## [WHAT TO DO]
Lay out every line of the listing below as a numbered list, omitting any blank lines.

## [MATERIAL FOR THE TASK]
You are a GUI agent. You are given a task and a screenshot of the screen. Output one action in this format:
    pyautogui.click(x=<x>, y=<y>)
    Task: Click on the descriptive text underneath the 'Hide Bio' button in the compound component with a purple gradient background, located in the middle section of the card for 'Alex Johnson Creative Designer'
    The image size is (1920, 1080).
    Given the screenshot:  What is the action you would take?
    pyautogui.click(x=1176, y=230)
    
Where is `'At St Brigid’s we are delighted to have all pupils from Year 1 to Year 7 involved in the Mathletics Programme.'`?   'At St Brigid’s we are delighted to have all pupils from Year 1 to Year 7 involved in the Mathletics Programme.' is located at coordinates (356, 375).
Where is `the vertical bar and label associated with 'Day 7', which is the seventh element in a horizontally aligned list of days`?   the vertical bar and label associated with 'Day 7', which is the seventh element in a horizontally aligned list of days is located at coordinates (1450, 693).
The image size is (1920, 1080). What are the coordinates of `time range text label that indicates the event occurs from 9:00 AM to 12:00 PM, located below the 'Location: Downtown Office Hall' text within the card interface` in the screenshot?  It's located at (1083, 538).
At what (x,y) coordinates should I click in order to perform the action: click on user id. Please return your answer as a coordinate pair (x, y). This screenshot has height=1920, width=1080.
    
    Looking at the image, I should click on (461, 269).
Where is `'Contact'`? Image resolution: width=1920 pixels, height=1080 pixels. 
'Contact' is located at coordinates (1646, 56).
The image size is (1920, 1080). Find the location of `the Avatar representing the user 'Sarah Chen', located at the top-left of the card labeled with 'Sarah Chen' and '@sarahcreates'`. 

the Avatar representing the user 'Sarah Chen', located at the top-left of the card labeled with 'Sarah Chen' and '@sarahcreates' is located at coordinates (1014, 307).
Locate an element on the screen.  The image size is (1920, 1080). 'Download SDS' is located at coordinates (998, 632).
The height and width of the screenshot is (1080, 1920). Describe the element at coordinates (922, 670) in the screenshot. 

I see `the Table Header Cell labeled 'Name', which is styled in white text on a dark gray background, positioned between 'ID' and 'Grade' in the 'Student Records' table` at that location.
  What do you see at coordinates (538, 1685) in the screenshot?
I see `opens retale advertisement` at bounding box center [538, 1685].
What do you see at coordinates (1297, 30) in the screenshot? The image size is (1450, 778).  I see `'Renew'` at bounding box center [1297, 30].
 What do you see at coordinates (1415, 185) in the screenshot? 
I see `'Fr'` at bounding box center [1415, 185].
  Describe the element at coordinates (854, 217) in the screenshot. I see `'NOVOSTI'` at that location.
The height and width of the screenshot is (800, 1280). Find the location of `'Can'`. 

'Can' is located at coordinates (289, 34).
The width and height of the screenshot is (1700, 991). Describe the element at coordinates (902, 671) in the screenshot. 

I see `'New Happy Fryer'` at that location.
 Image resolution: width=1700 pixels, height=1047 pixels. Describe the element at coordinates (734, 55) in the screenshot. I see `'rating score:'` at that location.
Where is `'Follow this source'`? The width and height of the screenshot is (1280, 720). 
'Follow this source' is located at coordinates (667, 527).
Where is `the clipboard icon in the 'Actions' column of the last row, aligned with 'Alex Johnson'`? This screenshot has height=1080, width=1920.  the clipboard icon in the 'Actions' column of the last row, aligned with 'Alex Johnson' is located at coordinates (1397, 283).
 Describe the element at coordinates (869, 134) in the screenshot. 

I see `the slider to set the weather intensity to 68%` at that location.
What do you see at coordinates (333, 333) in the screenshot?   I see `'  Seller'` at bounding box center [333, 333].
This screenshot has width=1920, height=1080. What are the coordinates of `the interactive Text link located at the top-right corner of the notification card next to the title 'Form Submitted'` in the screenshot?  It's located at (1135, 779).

## [OUTPUT OF THE EXERCISE]
1. You are a GUI agent. You are given a task and a screenshot of the screen. Output one action in this format:
2.     pyautogui.click(x=<x>, y=<y>)
3.     Task: Click on the descriptive text underneath the 'Hide Bio' button in the compound component with a purple gradient background, located in the middle section of the card for 'Alex Johnson Creative Designer'
4.     The image size is (1920, 1080).
5.     Given the screenshot:  What is the action you would take?
6.     pyautogui.click(x=1176, y=230)
7. Where is `'At St Brigid’s we are delighted to have all pupils from Year 1 to Year 7 involved in the Mathletics Programme.'`?   'At St Brigid’s we are delighted to have all pupils from Year 1 to Year 7 involved in the Mathletics Programme.' is located at coordinates (356, 375).
8. Where is `the vertical bar and label associated with 'Day 7', which is the seventh element in a horizontally aligned list of days`?   the vertical bar and label associated with 'Day 7', which is the seventh element in a horizontally aligned list of days is located at coordinates (1450, 693).
9. The image size is (1920, 1080). What are the coordinates of `time range text label that indicates the event occurs from 9:00 AM to 12:00 PM, located below the 'Location: Downtown Office Hall' text within the card interface` in the screenshot?  It's located at (1083, 538).
10. At what (x,y) coordinates should I click in order to perform the action: click on user id. Please return your answer as a coordinate pair (x, y). This screenshot has height=1920, width=1080.
11.     Looking at the image, I should click on (461, 269).
12. Where is `'Contact'`? Image resolution: width=1920 pixels, height=1080 pixels. 
13. 'Contact' is located at coordinates (1646, 56).
14. The image size is (1920, 1080). Find the location of `the Avatar representing the user 'Sarah Chen', located at the top-left of the card labeled with 'Sarah Chen' and '@sarahcreates'`. 
15. the Avatar representing the user 'Sarah Chen', located at the top-left of the card labeled with 'Sarah Chen' and '@sarahcreates' is located at coordinates (1014, 307).
16. Locate an element on the screen.  The image size is (1920, 1080). 'Download SDS' is located at coordinates (998, 632).
17. The height and width of the screenshot is (1080, 1920). Describe the element at coordinates (922, 670) in the screenshot. 
18. I see `the Table Header Cell labeled 'Name', which is styled in white text on a dark gray background, positioned between 'ID' and 'Grade' in the 'Student Records' table` at that location.
19.   What do you see at coordinates (538, 1685) in the screenshot?
20. I see `opens retale advertisement` at bounding box center [538, 1685].
21. What do you see at coordinates (1297, 30) in the screenshot? The image size is (1450, 778).  I see `'Renew'` at bounding box center [1297, 30].
22.  What do you see at coordinates (1415, 185) in the screenshot? 
23. I see `'Fr'` at bounding box center [1415, 185].
24.   Describe the element at coordinates (854, 217) in the screenshot. I see `'NOVOSTI'` at that location.
25. The height and width of the screenshot is (800, 1280). Find the location of `'Can'`. 
26. 'Can' is located at coordinates (289, 34).
27. The width and height of the screenshot is (1700, 991). Describe the element at coordinates (902, 671) in the screenshot. 
28. I see `'New Happy Fryer'` at that location.
29.  Image resolution: width=1700 pixels, height=1047 pixels. Describe the element at coordinates (734, 55) in the screenshot. I see `'rating score:'` at that location.
30. Where is `'Follow this source'`? The width and height of the screenshot is (1280, 720). 
31. 'Follow this source' is located at coordinates (667, 527).
32. Where is `the clipboard icon in the 'Actions' column of the last row, aligned with 'Alex Johnson'`? This screenshot has height=1080, width=1920.  the clipboard icon in the 'Actions' column of the last row, aligned with 'Alex Johnson' is located at coordinates (1397, 283).
33.  Describe the element at coordinates (869, 134) in the screenshot. 
34. I see `the slider to set the weather intensity to 68%` at that location.
35. What do you see at coordinates (333, 333) in the screenshot?   I see `'  Seller'` at bounding box center [333, 333].
36. This screenshot has width=1920, height=1080. What are the coordinates of `the interactive Text link located at the top-right corner of the notification card next to the title 'Form Submitted'` in the screenshot?  It's located at (1135, 779).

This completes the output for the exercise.